If central bank bosses are the global economy’s supermen, falling growth and low inflation are their kryptonite. Put simply, the primary role of central banks is to maintain stable prices and stable growth by their actions in the financial markets – but getting the desired effect is proving elusive.
Europe, the US and Japan are awash in low and often negative interest rates as a direct result of the central banks having done all in their power to stimulate the economy; first by lowering policy rates since the financial crisis in 2008/09 and subsequently by cranking up the money supply and buying up government and corporate bonds.
Yet, since the financial crisis, it has been incredibly difficult for the central banks – especially in Europe and Japan – to get inflation up to the desired target of around 2%, which is estimated to be the most favourable for economic growth and stability.
Image: Lars Skovgaard Andersen, Investment Strategist, Danske Bank
What the toolboxes look like
Central banks have traditionally had two tools to adjust, steer and stabilise the economy, depending on whether it was overheating or running cold:
- Policy rate, which dictates which interest rate banks such as Danske Bank can borrow money from the central bank at. The lower the interest rate, the cheaper it is for banks to borrow and thus pass the money on to companies and consumers.

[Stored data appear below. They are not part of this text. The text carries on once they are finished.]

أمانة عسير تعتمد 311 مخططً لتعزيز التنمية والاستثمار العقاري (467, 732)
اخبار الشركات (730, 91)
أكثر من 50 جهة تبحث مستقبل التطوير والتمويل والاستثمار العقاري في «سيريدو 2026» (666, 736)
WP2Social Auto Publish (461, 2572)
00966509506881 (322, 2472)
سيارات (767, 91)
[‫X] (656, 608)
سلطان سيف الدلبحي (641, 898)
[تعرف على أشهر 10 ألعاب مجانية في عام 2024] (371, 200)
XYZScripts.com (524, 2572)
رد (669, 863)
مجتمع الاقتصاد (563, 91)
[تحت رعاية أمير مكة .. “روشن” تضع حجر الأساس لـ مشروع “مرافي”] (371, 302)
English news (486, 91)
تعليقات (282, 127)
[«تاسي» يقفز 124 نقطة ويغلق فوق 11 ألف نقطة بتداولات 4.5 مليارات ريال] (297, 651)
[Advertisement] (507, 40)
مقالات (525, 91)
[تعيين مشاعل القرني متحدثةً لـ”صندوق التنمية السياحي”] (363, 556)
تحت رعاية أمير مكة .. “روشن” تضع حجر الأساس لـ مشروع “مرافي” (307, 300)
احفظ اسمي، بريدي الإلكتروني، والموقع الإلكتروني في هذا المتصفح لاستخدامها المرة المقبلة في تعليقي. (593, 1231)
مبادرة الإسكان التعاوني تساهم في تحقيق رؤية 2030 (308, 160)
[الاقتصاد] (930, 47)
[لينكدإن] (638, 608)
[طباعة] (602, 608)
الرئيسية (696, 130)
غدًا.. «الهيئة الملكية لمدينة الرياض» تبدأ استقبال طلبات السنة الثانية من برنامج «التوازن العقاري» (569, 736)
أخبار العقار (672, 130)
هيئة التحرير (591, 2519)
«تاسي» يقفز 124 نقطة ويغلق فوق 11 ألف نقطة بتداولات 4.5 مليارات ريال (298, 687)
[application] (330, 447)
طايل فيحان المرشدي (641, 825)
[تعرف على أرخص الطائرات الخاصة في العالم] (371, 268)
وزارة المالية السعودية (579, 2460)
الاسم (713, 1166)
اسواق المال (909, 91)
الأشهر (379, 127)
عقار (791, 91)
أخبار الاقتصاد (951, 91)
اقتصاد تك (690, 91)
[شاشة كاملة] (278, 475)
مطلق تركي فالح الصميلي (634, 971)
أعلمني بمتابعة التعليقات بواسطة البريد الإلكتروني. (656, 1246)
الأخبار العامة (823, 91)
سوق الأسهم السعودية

- Reserve requirement, which dictates how much liquid holdings the banks should have in order to weather economic storms. The lower the reserve requirement, the more money banks can send out into the economy in the form of corporate loans, housing loans, etc. which support growth.
However, since the financial crisis, the European Central Bank (ECB) and the US central bank (Fed) have expanded their toolboxes and carried out what we could call ‘market operations on steroids’ in the form of so-called quantitative easing (QE) on a scale the world has not seen before.
Logic of QE
Quantitative easing involves the central banks buying bonds from banks, which thereby get more money to dispense to companies, consumers, etc. – and the more money they have available, the less interest the banks will charge for lending. Since the end of 2008, the ECB and the Fed have together pumped out an amount equivalent to more than DKK 43,000bn into the economy, which in turn has sunk interest rates to levels previously unheard of.
The Japanese central bank has in fact the longest history with non-traditional monetary policy. Policy rates in Japan were already at zero by February 1999, and the central bank commenced QE in March 2001, buying up not only bonds, but also equities.